Collected data entries
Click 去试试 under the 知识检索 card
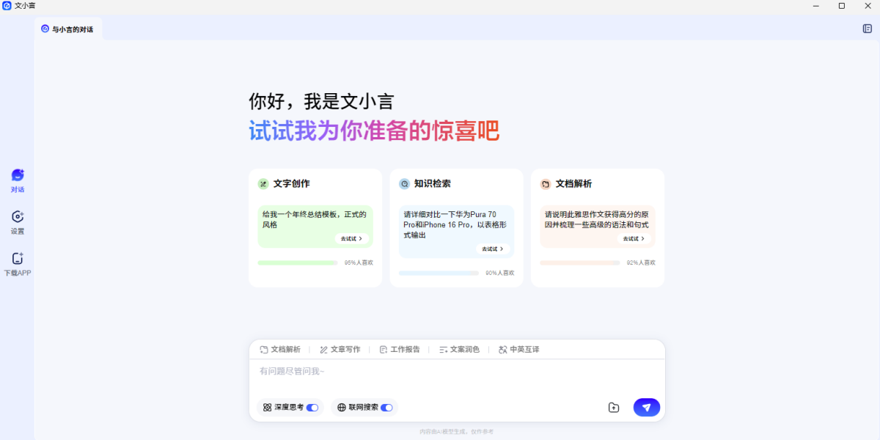pos(493,249)
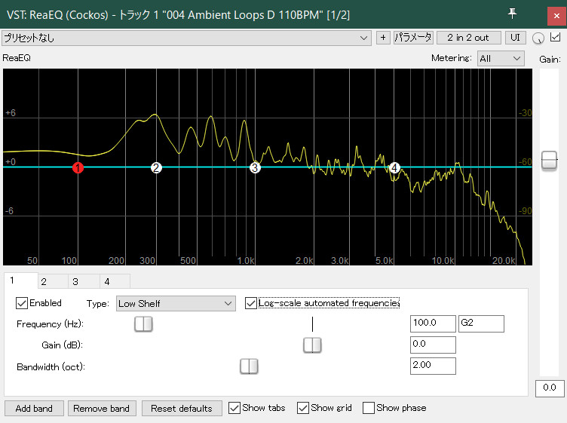This screenshot has height=423, width=567.
Task: Select EQ band point 1 on graph
Action: 78,167
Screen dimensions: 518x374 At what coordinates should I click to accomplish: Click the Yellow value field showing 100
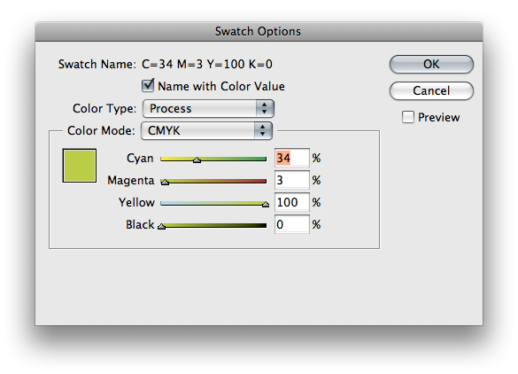tap(291, 202)
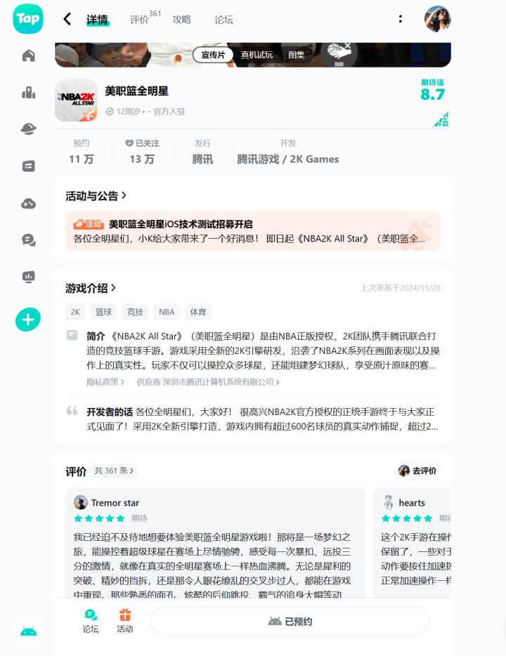Screen dimensions: 506x656
Task: Select the 真机试玩 media option
Action: pos(257,55)
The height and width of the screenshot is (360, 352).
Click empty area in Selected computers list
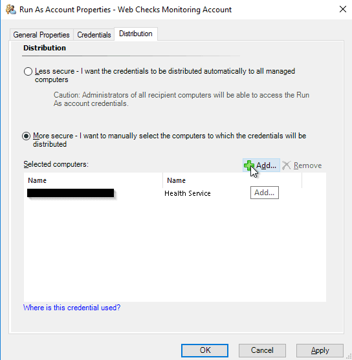point(175,250)
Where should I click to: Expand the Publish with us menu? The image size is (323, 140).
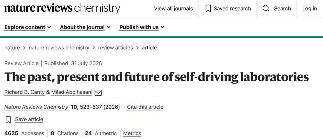point(142,27)
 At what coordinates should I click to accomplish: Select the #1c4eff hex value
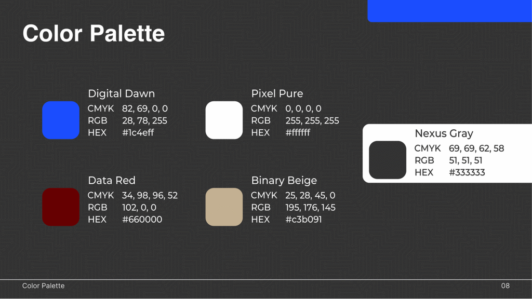coord(138,132)
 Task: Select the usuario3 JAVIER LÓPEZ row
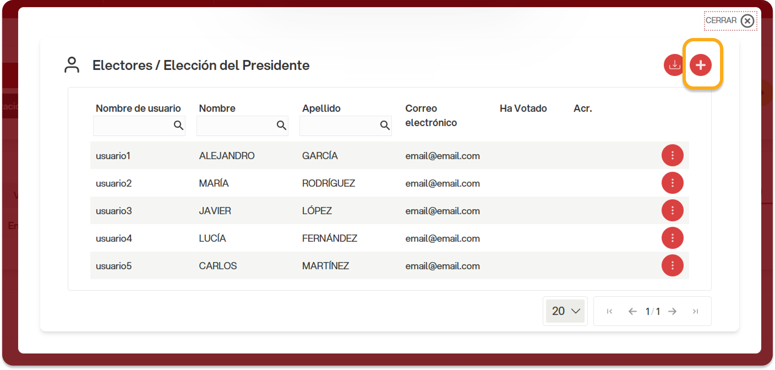[389, 210]
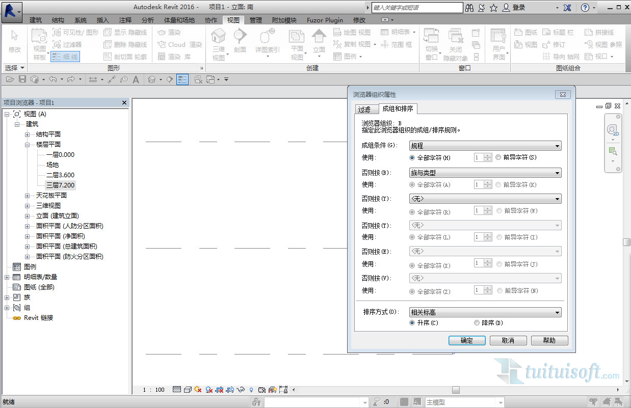This screenshot has width=631, height=408.
Task: Click the 确定 button
Action: (x=466, y=341)
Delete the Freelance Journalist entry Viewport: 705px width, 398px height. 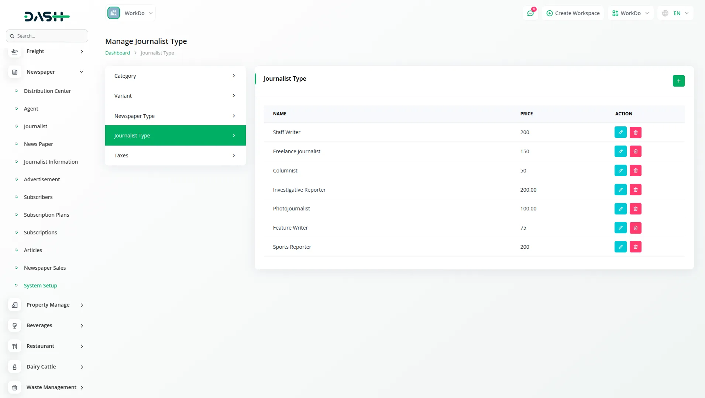[x=635, y=151]
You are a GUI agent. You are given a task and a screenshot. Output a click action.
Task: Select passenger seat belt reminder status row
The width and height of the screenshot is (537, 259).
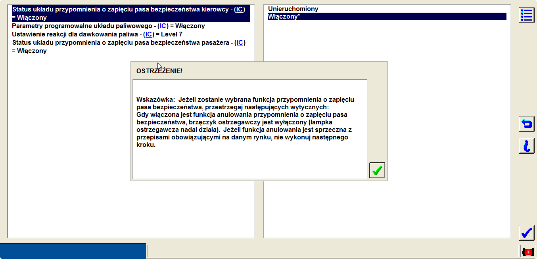pyautogui.click(x=119, y=43)
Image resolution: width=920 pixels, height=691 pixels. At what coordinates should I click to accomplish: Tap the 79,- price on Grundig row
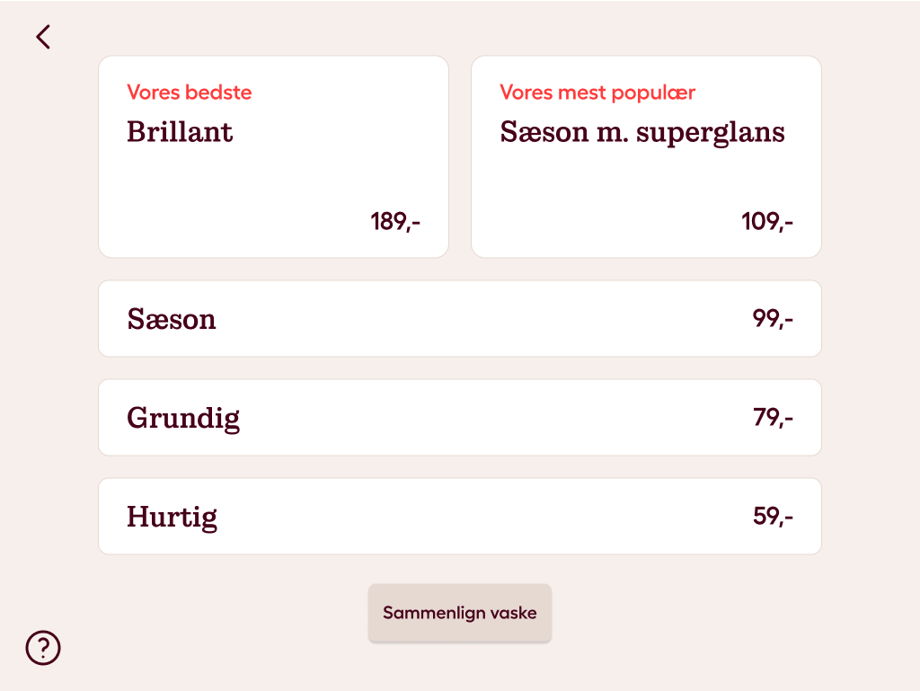pyautogui.click(x=773, y=417)
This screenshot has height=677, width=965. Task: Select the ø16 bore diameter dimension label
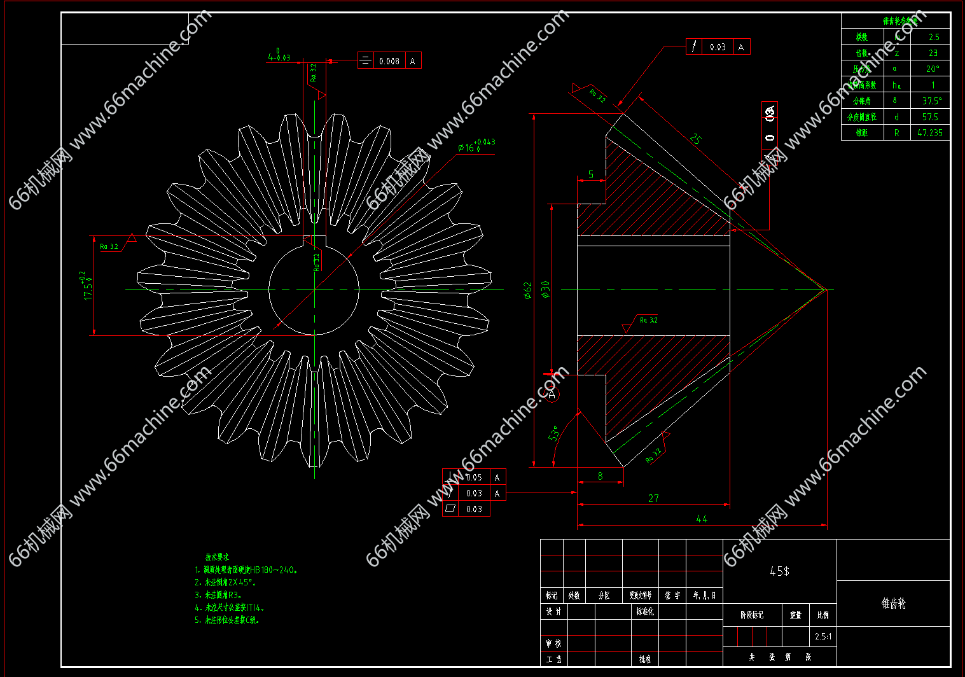click(476, 146)
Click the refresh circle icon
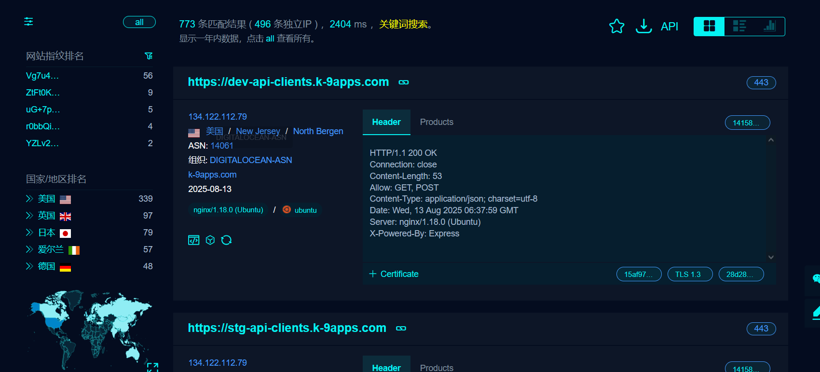This screenshot has width=820, height=372. (226, 240)
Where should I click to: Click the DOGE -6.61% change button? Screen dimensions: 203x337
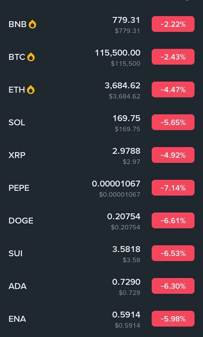point(173,220)
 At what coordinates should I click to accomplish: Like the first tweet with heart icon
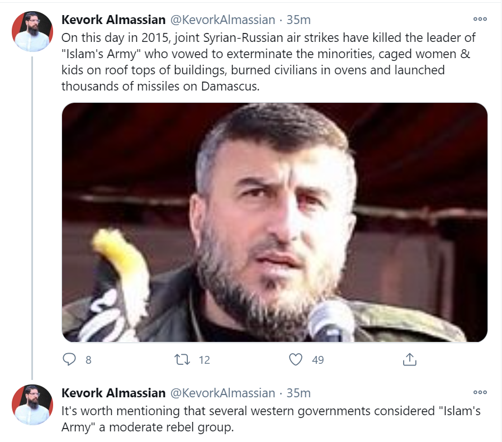pos(296,359)
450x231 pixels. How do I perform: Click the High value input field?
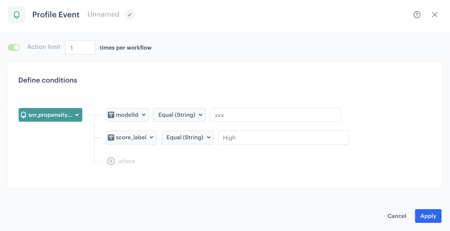tap(283, 137)
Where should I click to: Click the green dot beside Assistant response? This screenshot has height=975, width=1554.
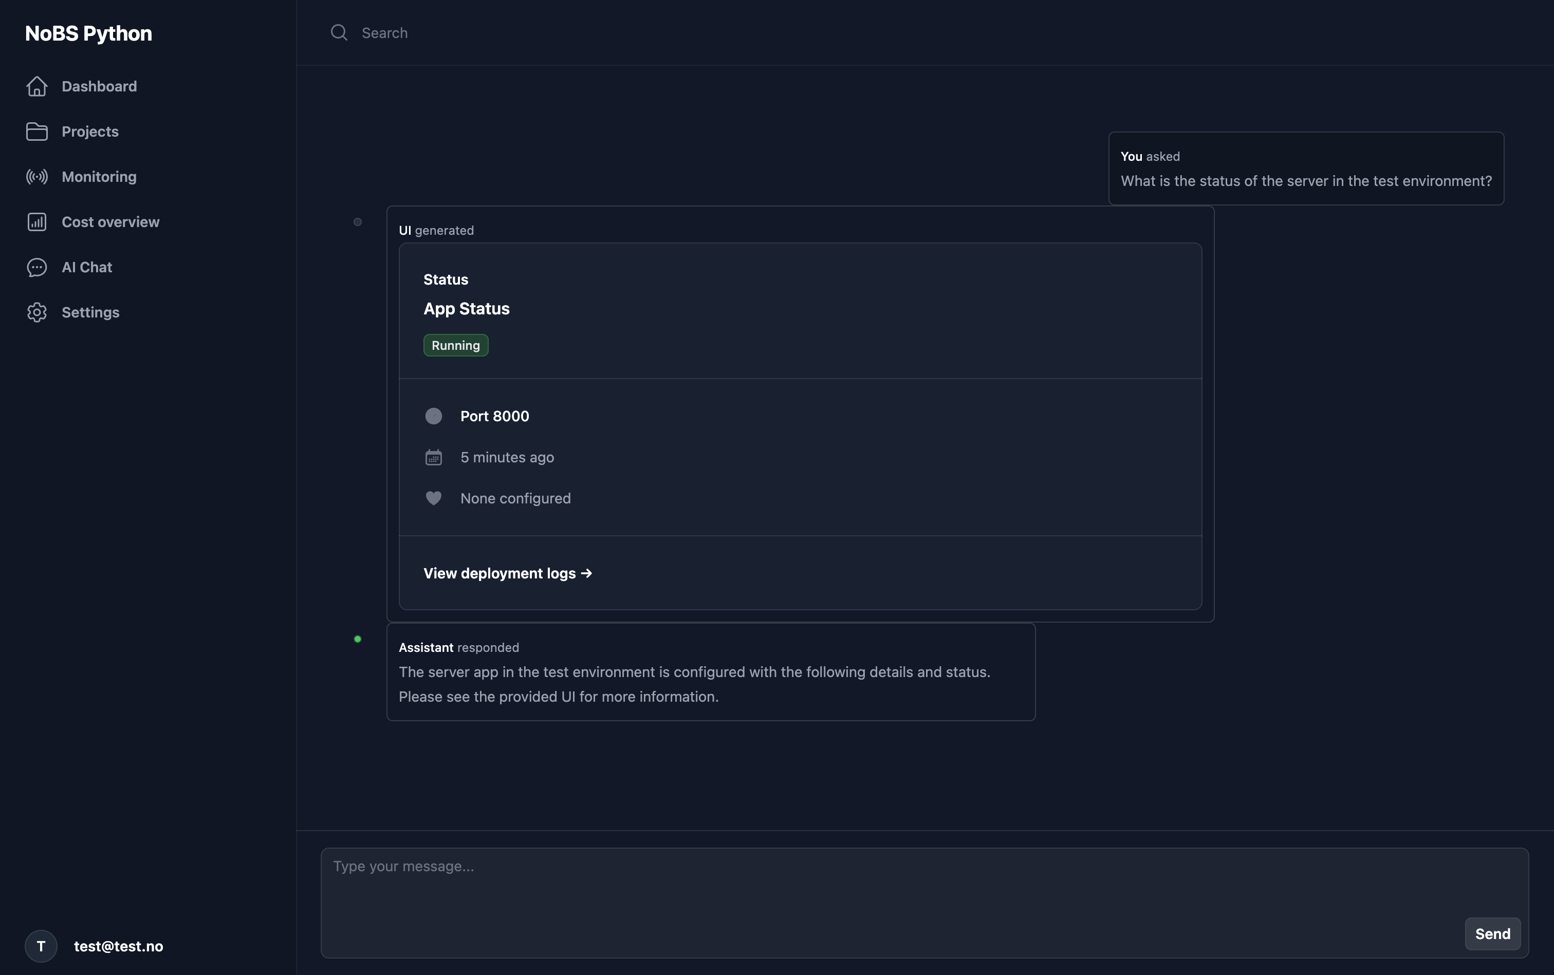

| Work to be completed |
Retype exactly, and only, the lines from the one containing "Click the refresh circle icon" through the end of the records above. Pictures stay out of the copy.

| Result of this task |
Click the refresh circle icon
This screenshot has width=820, height=372. (226, 240)
Where should I click to: Click the DOGE -6.61% change button? Screen dimensions: 203x337
point(173,220)
 At what coordinates should I click to accomplish: Like the first tweet with heart icon
pos(296,359)
450x231 pixels. How do I perform: Click the High value input field?
tap(283, 137)
Where should I click to: Click the green dot beside Assistant response? This screenshot has height=975, width=1554.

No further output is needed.